The purpose of the May 19  hearing was to establish the schedule for proceedings to approve or reject PG&E’s $60 billion reorganization plan, including the $13.5 billion it has promised to some 80,000 victims of wildfires sparked by its equipment in recent years.

Fire victims and other creditors, about 250,000 in all, had to cast their ballots on the plan by May 15. A two-thirds vote is required for approval.

Late Friday, Prime Clerk and PG&E filed lengthy documents with the court detailing the voting results. Wildfire victims voted by an 85% majority to approve PG&E’s Chapter 11 plan, and the other creditors overwhelmingly supported it, too.

“Fire victims have spoken, and they have spoken loudly and resoundingly in favor of the plan. The time has come to confirm the plan,” PG&E said in its filing.

PG&E Bankruptcy
Bankruptcy Judge Dennis Montali, top left, and lawyers in the PG&E bankruptcy discuss confirmation proceedings May 19.

Trial Starts Wednesday

The “confirmation” trial of PG&E’s plan is scheduled to start Wednesday. After hearing from attorneys for all major parties, Montali will have to decide whether to approve PG&E’s reorganization proposal.

PG&E is trying to exit bankruptcy by June 30 to meet the requirements of Assembly Bill 1054, a measure pushed through the State Legislature by Gov. Gavin Newsom last July that creates a $21 billion fund to insure utilities against future wildfires. California law holds utilities strictly liable for wildfires sparked by their equipment.

May 15 also was the deadline for parties to file objections to the plan. Dozens did so, including the state and federal governments, the U.S. Trustee in the bankruptcy case, and the city and county of San Francisco. They questioned provisions in the plan that they say could exculpate PG&E, its fiduciaries and associates for actions they take after the bankruptcy case has ended.

The Tort Claimants Committee (TCC), which represents fire victims, objected to the plan based on a lack of assurances that the $6.75 billion in PG&E stock, intended to fund half of the victims’ trust as part of a negotiated settlement agreement, will hold its value amid the coronavirus pandemic and potential wildfires this summer and fall.

“The plan … fails to provide fire victims with the treatment and value that was agreed to in the settlement,” the TCC wrote. “Instead, the plan has whittled away various aspects of the settlement and could harm fire victims in amounts that are in the billions of dollars.”
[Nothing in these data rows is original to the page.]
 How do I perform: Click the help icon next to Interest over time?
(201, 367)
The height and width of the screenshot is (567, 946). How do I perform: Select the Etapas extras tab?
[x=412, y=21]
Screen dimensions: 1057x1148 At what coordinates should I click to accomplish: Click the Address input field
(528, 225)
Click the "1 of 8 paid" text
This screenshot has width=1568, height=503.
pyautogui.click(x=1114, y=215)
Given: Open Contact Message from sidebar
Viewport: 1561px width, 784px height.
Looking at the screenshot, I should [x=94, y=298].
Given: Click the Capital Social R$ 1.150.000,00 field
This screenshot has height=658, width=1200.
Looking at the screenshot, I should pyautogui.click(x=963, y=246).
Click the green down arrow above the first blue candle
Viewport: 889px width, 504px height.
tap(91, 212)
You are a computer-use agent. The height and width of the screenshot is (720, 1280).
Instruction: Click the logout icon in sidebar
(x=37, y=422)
PG&E lawyers told the judge May 19 that negotiations and mediation are underway that could resolve the objections before Wednesday’s confirmation hearing.

CPUC to Vote Thursday

The California Public Utilities Commission is scheduled to vote on PG&E’s reorganization plan Thursday, wrapping up an investigation that began in September. The vote was delayed a week after a party to the proceeding sent an improper ex parte email, the CPUC said. (See related story, Improper Email Delays CPUC Vote on PG&E Plan.) AB 1054 tasked the commission with ensuring PG&E’s plan is in the public interest, including “the electrical corporation’s resulting governance structure … in light of [its] safety history, criminal probation, recent financial condition and other factors deemed relevant.”

A proposed decision by a CPUC administrative law judge recommended approving the plan as long as PG&E agrees to enhanced oversight and enforcement by the commission. The utility has said it will accept the changes, and it agreed earlier this month to pay a record $1.9 billion in penalties levied by the CPUC. (See CPUC, PG&E Agree to Record $1.9B in Penalties.)

Sentencing Ahead

The utility has said it intends to plead guilty to 84 counts of involuntary manslaughter and one count of starting an illegal fire stemming from the Camp Fire in November 2018. State investigators determined a PG&E transmission tower ignited that blaze, the deadliest and most destructive wildfire in state history, which destroyed much of the town of Paradise.

The Butte County District Attorney has said that PG&E’s sentencing hearing will be held on June 16 and streamed live on the Butte County Superior Court’s YouTube channel.

PG&E remains on criminal probation for six felonies related to the San Bruno gas pipeline explosion in September 2010.